Questa è la frase che alla fine di ogni orazione soleva ripetere Catone il Vecchio, anche quando non aveva nulla a che fare con l’argomento della seduta, un po’ come accade adesso con “Prima gli italiani”, completamente a caso. Accade che un giorno che Catone si presenta in Senato, qua le versioni sono diverse, con un fico (alcuni dicono una lattuga!) che aveva comprato al mercato e proveniente da Cartagine, quindi neanche un frutto del proprio territorio, ma l’equivalente dell’olio tunisino.
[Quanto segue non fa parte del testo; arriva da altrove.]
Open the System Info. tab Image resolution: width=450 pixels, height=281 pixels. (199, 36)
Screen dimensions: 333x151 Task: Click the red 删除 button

Catone mostrò ai presenti quanto il frutto fosse rigoglioso, segno che Cartagine stava riacquistando la propria forza e quindi ripeteva: “Carthago delenda est”, tradotto “Cartagine deve essere distrutta”.

Molto è passato da quel periodo, più o meno duemila anni, ora è lecito chiedersi: perché questa digressione?

In questi primi 15 giorni, il nostro ministro dell’Interno con toni tanto soavi ha provocato una crisi con due partner strategici nel controllo del Mediterraneo (Tunisia e Malta), ha chiuso tutti i porti alle Ong battenti bandiera straniera.

Ora reclama il diritto di censire le comunità Rom presenti in Italia, tutto questo in nome della sicurezza dei cittadini italiani. Tutto ciò che è diverso, è diventato una sorta di Cartagine da combattere. Ma perché non vi è mai stata questa cieca volontà di mettere al sicuro i cittadini dalla mafia, dalla camorra o dalla ndrangheta? Sono organizzazioni che non sono sconfitte, di cui la gente ha paura anche solo a nominare, che controllano quartieri nelle nostre città, che corrompono la nostra società e le nostre istituzioni. Su di questo che cosa ha da dire il ministro? È in grado di sconfiggere queste organizzazioni criminali?